Third, beef up performance-based funding. A third option legislators could explore is tying school funding directly to outcomes in an effort to provide an extra incentive to meet performance goals. Indeed, Ohio already does in a few ways. First, the state distributes a small amount of extra aid—$31.2 million statewide, or just $19 per pupil, as of FY 2018—based on third grade reading proficiency and graduation rates. Second, in a new dimension of charter funding, Ohio provides a much heftier $1,750 per economically disadvantaged pupil in supplemental aid to quality schools that meet certain report card benchmarks. Third, starting with the FY 2020–21 state budget, Ohio provides a $1,250 bonus to schools when students earn in-demand industry credentials.
The Cupp-Patterson plan eliminates the third grade reading and graduation bonus, and it’s not yet clear whether it will incorporate the quality charter or credentialing funding.[1] As presently designed, scrapping the third-grade reading and graduation bonus makes sense. The meager funding pool, which is then spread over all districts—providing money to even the state’s worst performers—is unlikely to drive higher results. But the targeted approaches of the quality charter and industry-credentialing programs offer more promising examples that legislators could build on.
- Quality charters: With a high performance bar, the state is able to deliver amounts more likely to motivate schools to a selective group of schools. Moreover, the dollars are targeted for schools serving primarily low-income pupils, easing concerns that the extra money would be steered to more affluent schools. Legislators could consider extending this type of program to quality high-poverty district or STEM schools that are also producing strong report card results, something that Arizona does.

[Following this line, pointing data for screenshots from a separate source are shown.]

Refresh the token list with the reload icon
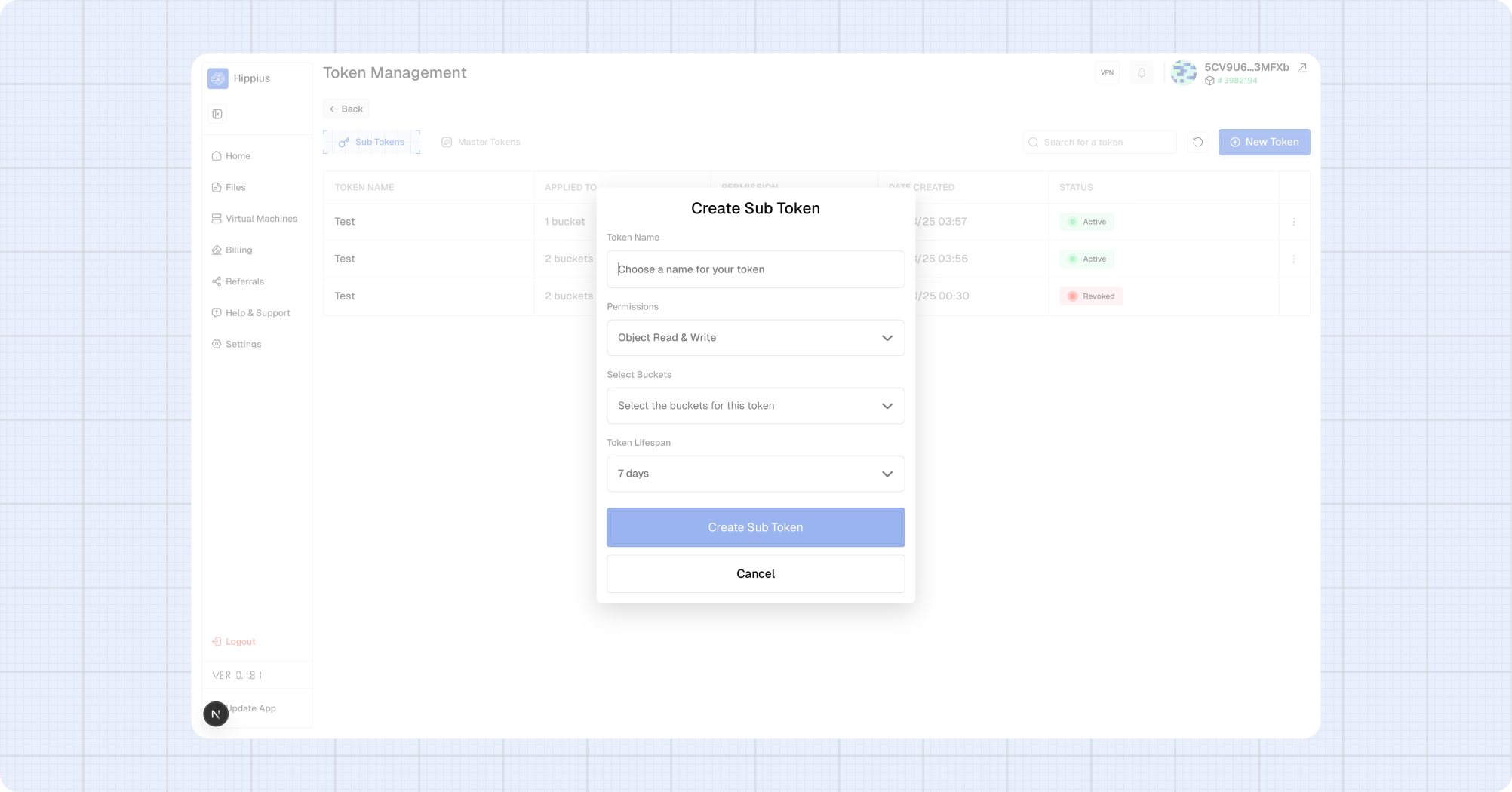The height and width of the screenshot is (792, 1512). coord(1197,142)
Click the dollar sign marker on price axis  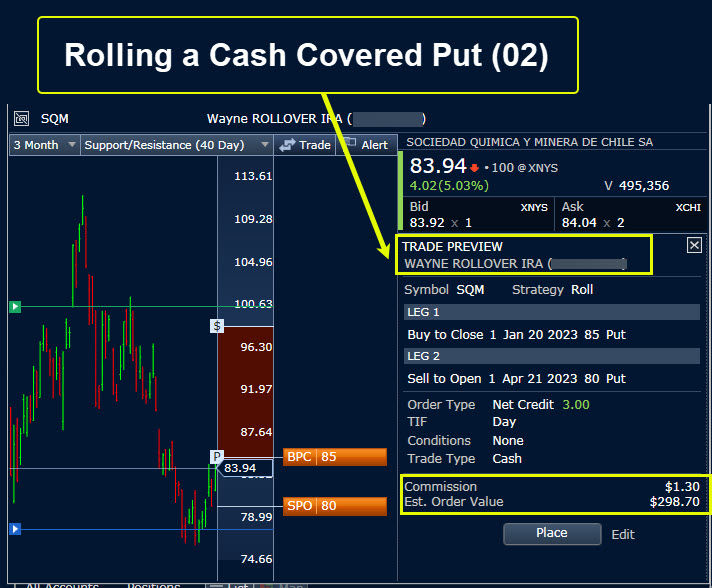(217, 326)
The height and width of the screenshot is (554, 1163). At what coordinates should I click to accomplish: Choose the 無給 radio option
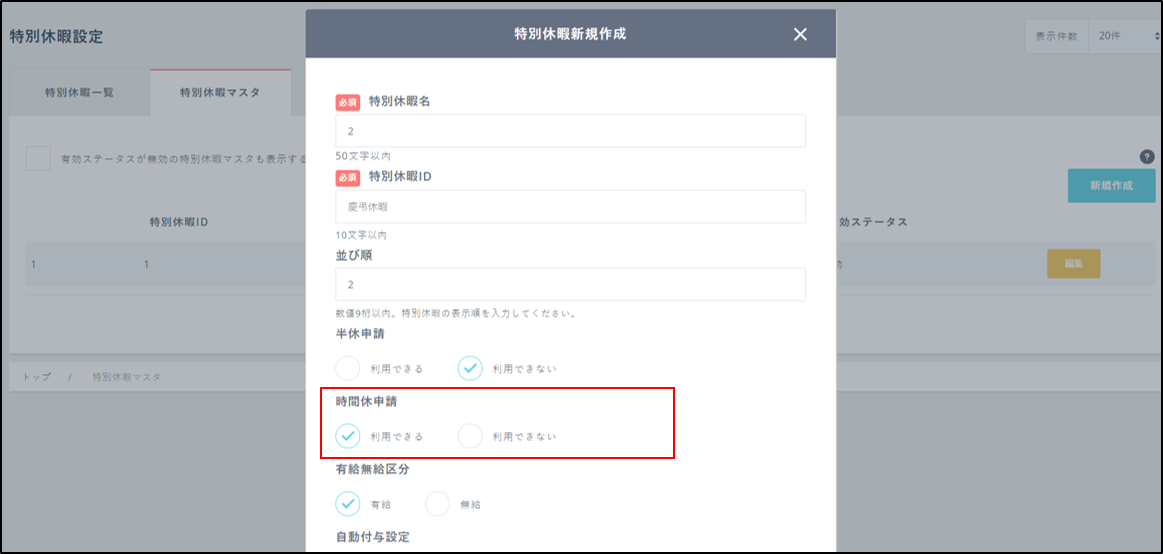pyautogui.click(x=438, y=504)
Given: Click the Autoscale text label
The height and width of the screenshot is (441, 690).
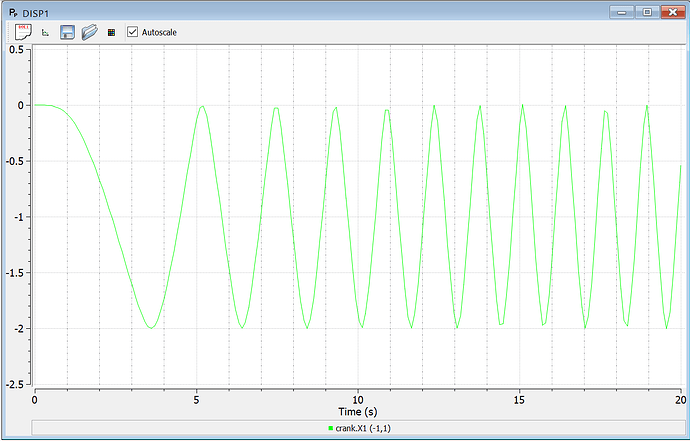Looking at the screenshot, I should 159,33.
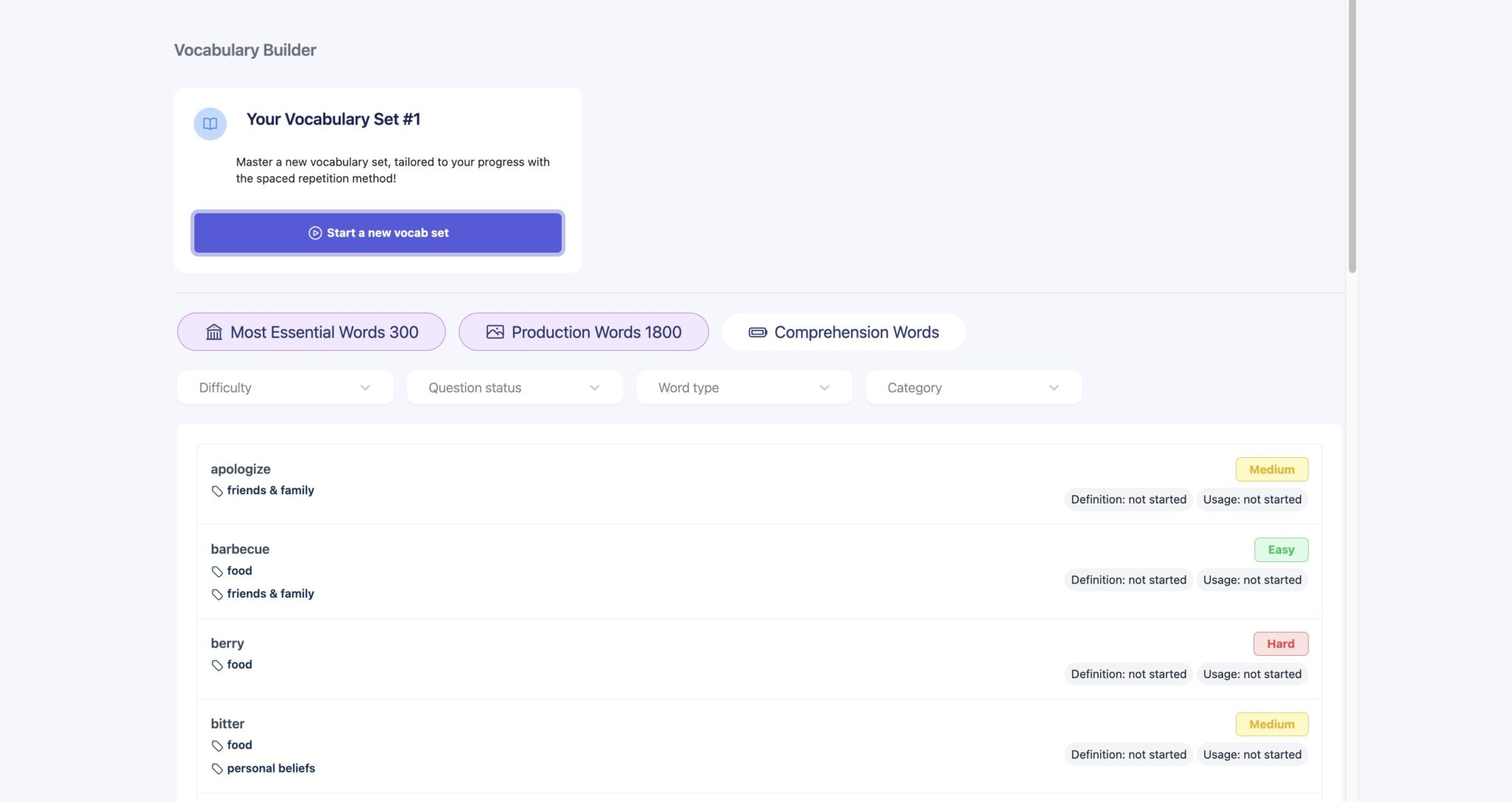
Task: Click the tag icon next to friends & family under apologize
Action: click(x=217, y=490)
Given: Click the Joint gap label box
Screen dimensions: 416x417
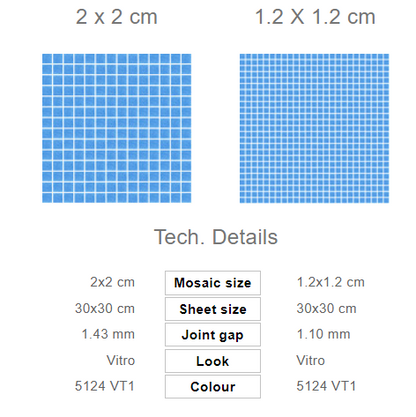Looking at the screenshot, I should coord(213,335).
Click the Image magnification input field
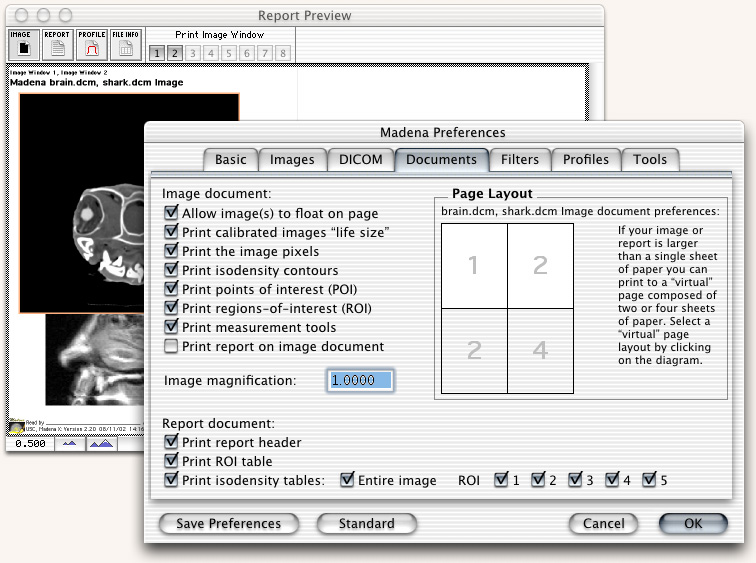Viewport: 756px width, 563px height. tap(360, 380)
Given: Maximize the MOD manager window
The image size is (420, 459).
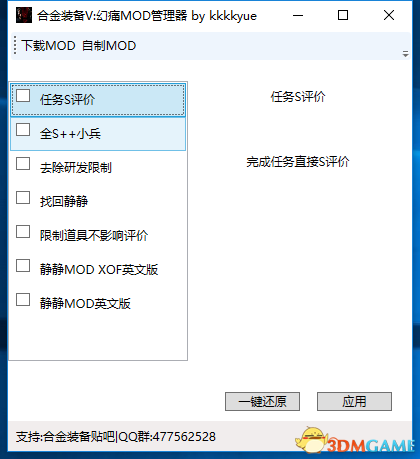Looking at the screenshot, I should (343, 15).
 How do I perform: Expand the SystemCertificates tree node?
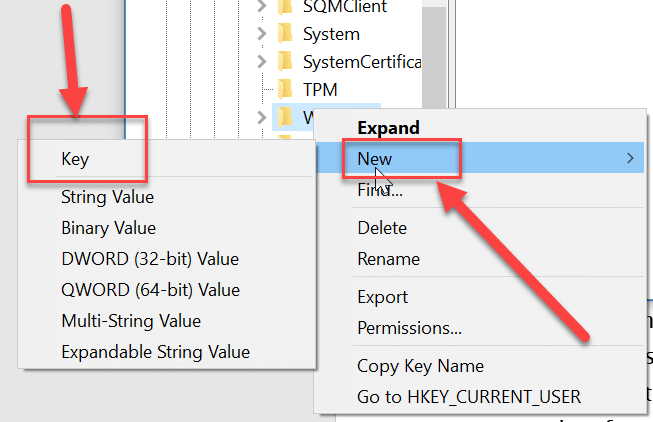tap(262, 62)
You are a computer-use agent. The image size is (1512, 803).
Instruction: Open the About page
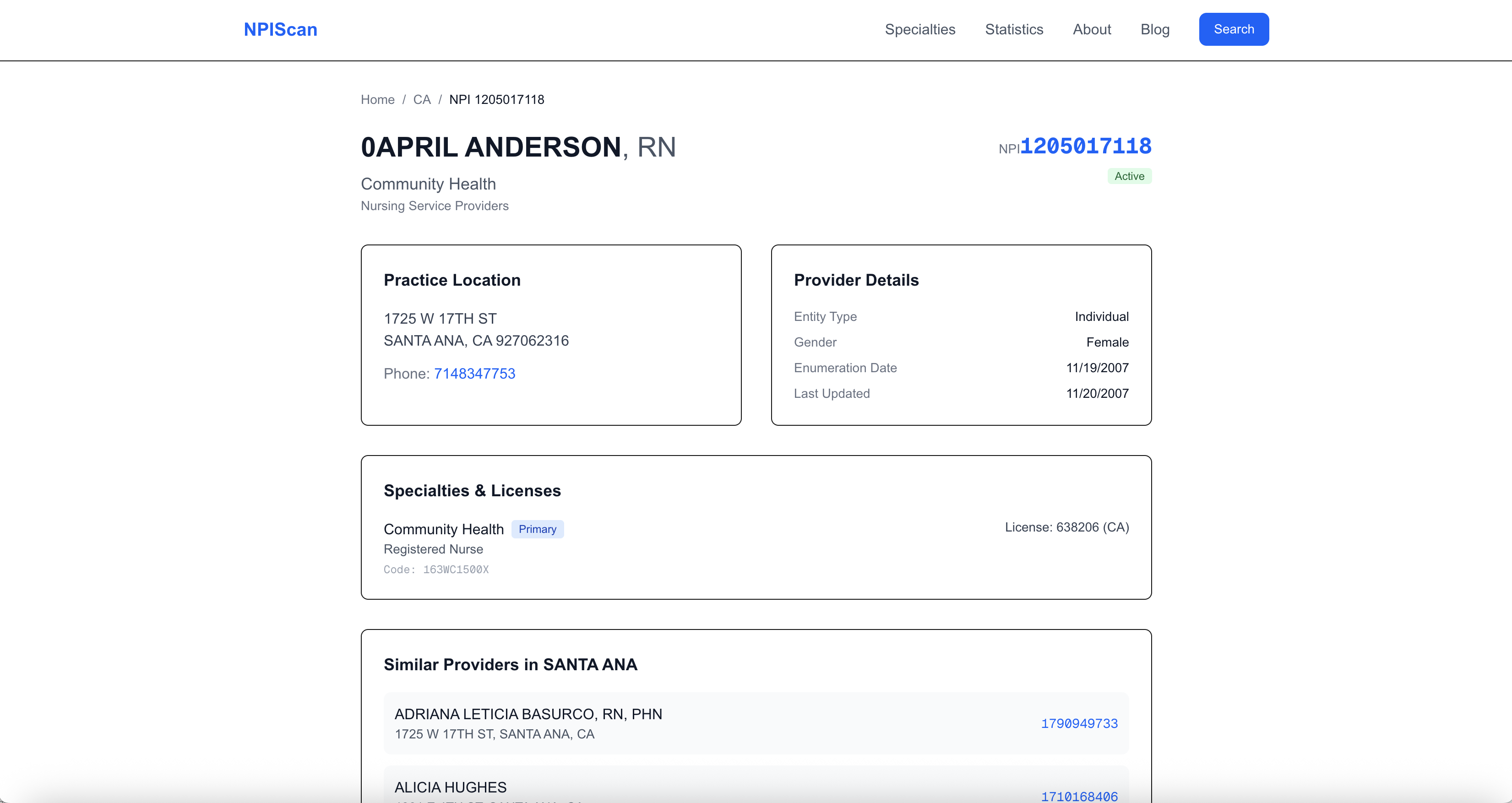pyautogui.click(x=1092, y=29)
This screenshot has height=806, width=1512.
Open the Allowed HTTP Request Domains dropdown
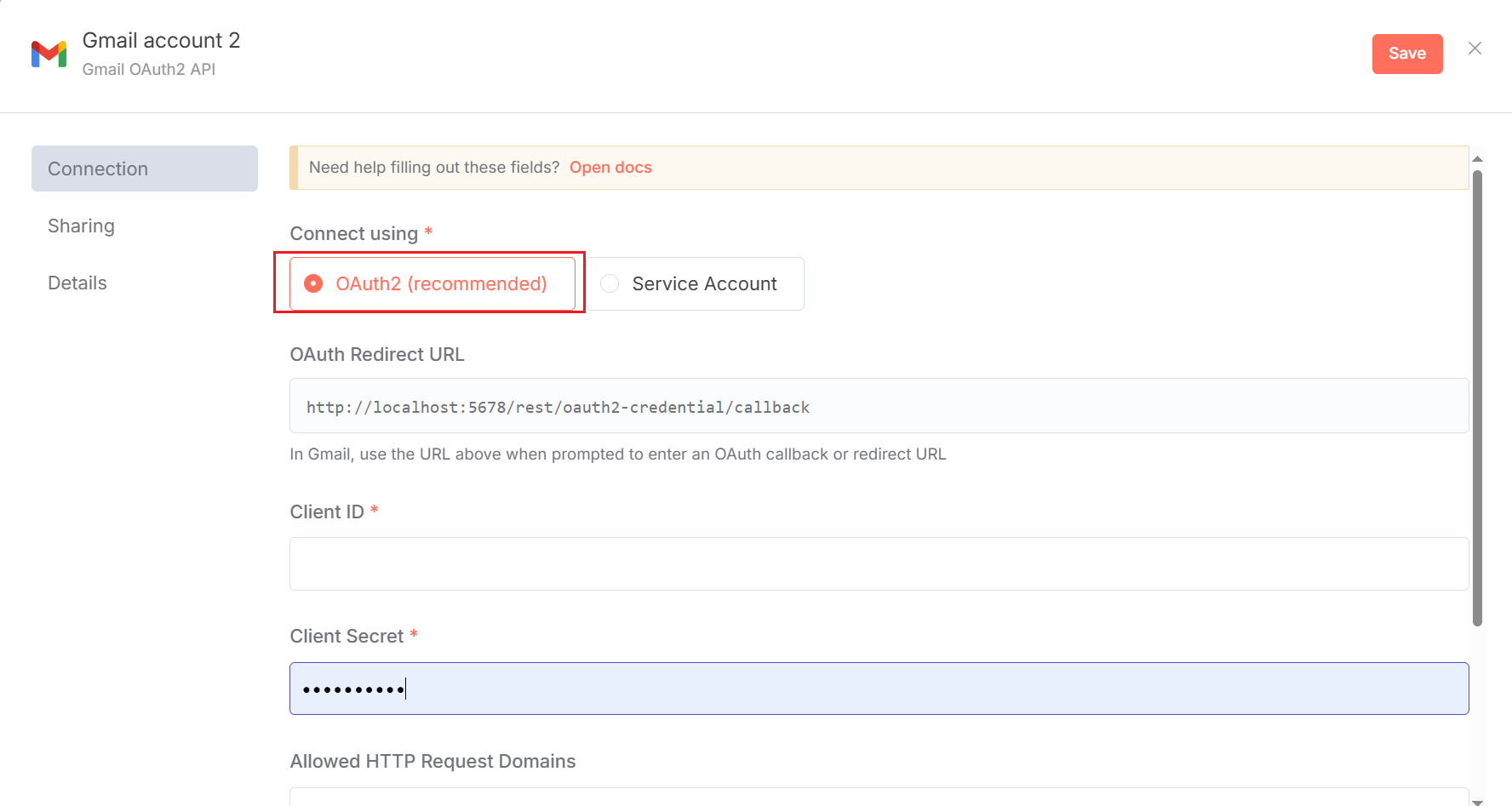click(x=879, y=796)
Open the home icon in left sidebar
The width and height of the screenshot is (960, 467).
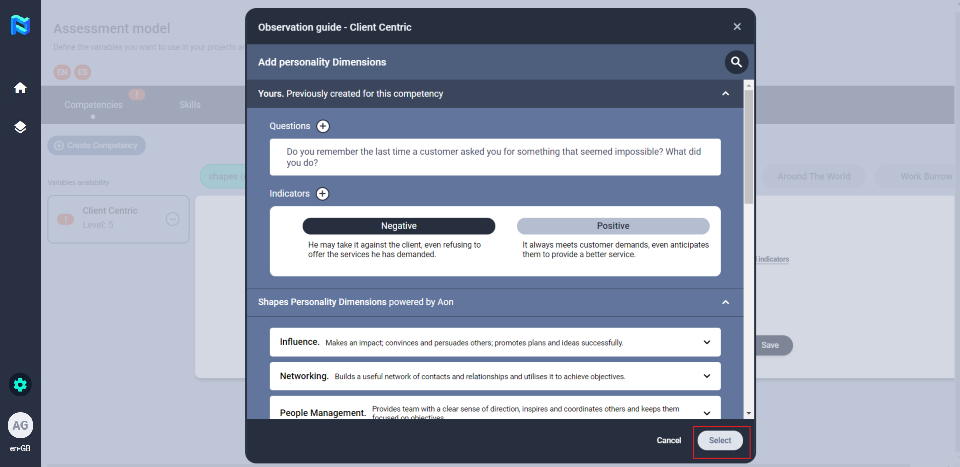pyautogui.click(x=20, y=88)
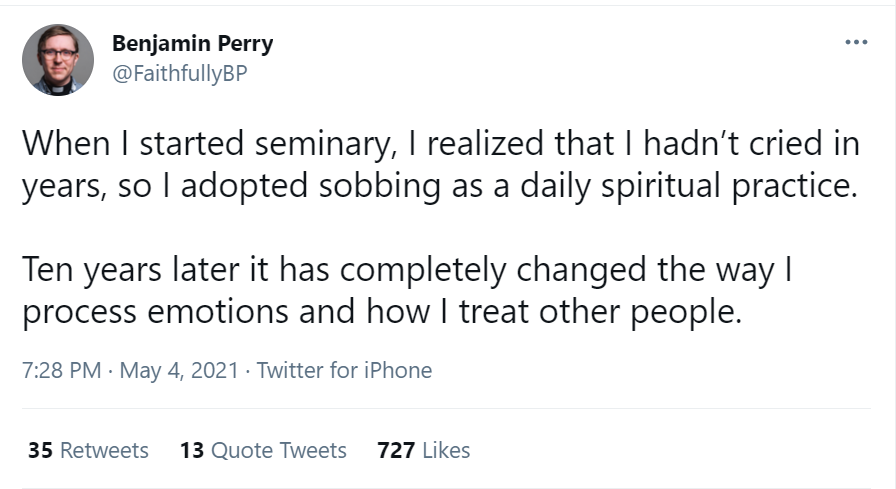Open the Twitter for iPhone source link
This screenshot has height=489, width=896.
pos(344,370)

- Industry credentials. This program incentivizes schools to help students attain credentials that can open career pathways. Ohio could build on this model by providing additional funds to schools when students meet other college- and career-ready targets, such as passing AP or IB exams or achieving certain scores on the ACT or SAT. To ensure an equity dimension, policymakers could structure the bonuses in a way that provides more dollars when low-income students reach these goals.
Pouring millions more into the K–12 education system without accountability or reform is a recipe for more of the same—and more of the same isn’t good enough. While there are commendable aspects of the Cupp-Patterson plan, it falls noticeably short on any proposal to ensure that schools leverage dollars to benefit students. On this count, Ohio legislators have more work ahead.
[1] The Cupp-Patterson plan was released prior to the enactment of the state budget for FYs 2020–21, the first years in which the supplemental charter and industry-credential funds were made available.